Gary Woodland, one of the game’s best ball strikers, finally fulfilled his potential at the US Open and, weeks later, there was a masterful performance by Shane Lowry at a never-to-be-forgotten Open Championship at Royal Portrush. Northern Ireland embraced the world’s oldest major with a passion - every single ticket was sold out months before the first shot was struck. Mcilroy began the week with huge pressure on his shoulders and then began his challenge with an eight on his opening hole. His first round turned into a nightmare, and he was devastated. It is to his eternal credit that he went out on day two, produced one of the great rounds in Open history and only failed to make the cut by a whisker.
The fans who had cheered his every step around Royal Portrush couldn’t quite believe what they had seen - the best and worst of McIlroy encapsulated within two extraordinary rounds of golf. But they still had Lowry, who would go on to dominate the tournament and walk away with the Claret Jug. It was a performance that announced his arrival as a force on the world stage. He partied for weeks afterwards, but will be looking to get back to business in 2020.

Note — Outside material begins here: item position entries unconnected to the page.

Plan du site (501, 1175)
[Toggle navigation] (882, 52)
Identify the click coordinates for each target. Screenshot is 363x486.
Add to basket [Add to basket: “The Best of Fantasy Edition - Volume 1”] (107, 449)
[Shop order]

McIlroy’s form in the majors was a disappointment. Elsewhere, he looked like the best golfer in the world. And there are still many who believe that he is. But it is now more than five years since he won the most recent of his four majors - Koepka has already caught him. His form in winning the Players Championship, Tour Championship and Canadian Open was sensational, and nobody recorded more top-10s than the 30-year-old Northern Irishman. McIlroy is at his best when he plays with freedom and if he can find a way to do at The Masters then he might yet complete that long-awaited career grand slam.
Augusta is made for him, and he knows it. “I have played there often enough now to have figured out where to put the ball and, more important, where not to put it,” he says. “Augusta is a puzzle and I know that I have the game to solve it. I just need to go there and do it.”
There is every possibility that Rahm will don the Green Jacket before McIlroy. The young Spaniard had another incredible season, capping it by winning the Race to Dubai, pipping Tommy Fleetwood in the process. Spare a thought for Fleetwood - he went through the entire year without missing a single cut on either the PGA or European Tour. He also finished second at The Open in the week that Lowry chose to find the form of his life.
Rahm, McIlroy and Fleetwood ensure that the future of golf in Europe looks bright. But some incredible talents have also emerged on the PGA Tour - Cameron Champ and Matthew Wolff are two of the brightest American prospects, but the new PGA Tour season has already seen a host of first-time winners emerge - Jaoquin Niemann, Lanto Griffin and Sebastian Munoz are all young and fearless. Look out, too, for a young man called Scottie Scheffler. In his first season, he has already come close to winning and it is surely only a matter of time before he joins the aforementioned golfers.
And what of Jordan Spieth? For a time it looked like he was ready to dominate the game for years, but it has all gone wrong. However, there have been signs that he might yet rediscover his very best. He still has weeks where he putts like a god. His problem is that he misses too many fairways. If he can put that right he may still return to his best. He has lots of people rooting for him. - and he is still only 26.
On top of all of that, we have another Ryder Cup to look forward to. So goodbye to one unforgettable year, and let’s look forward to what is certain to be another one in 2020.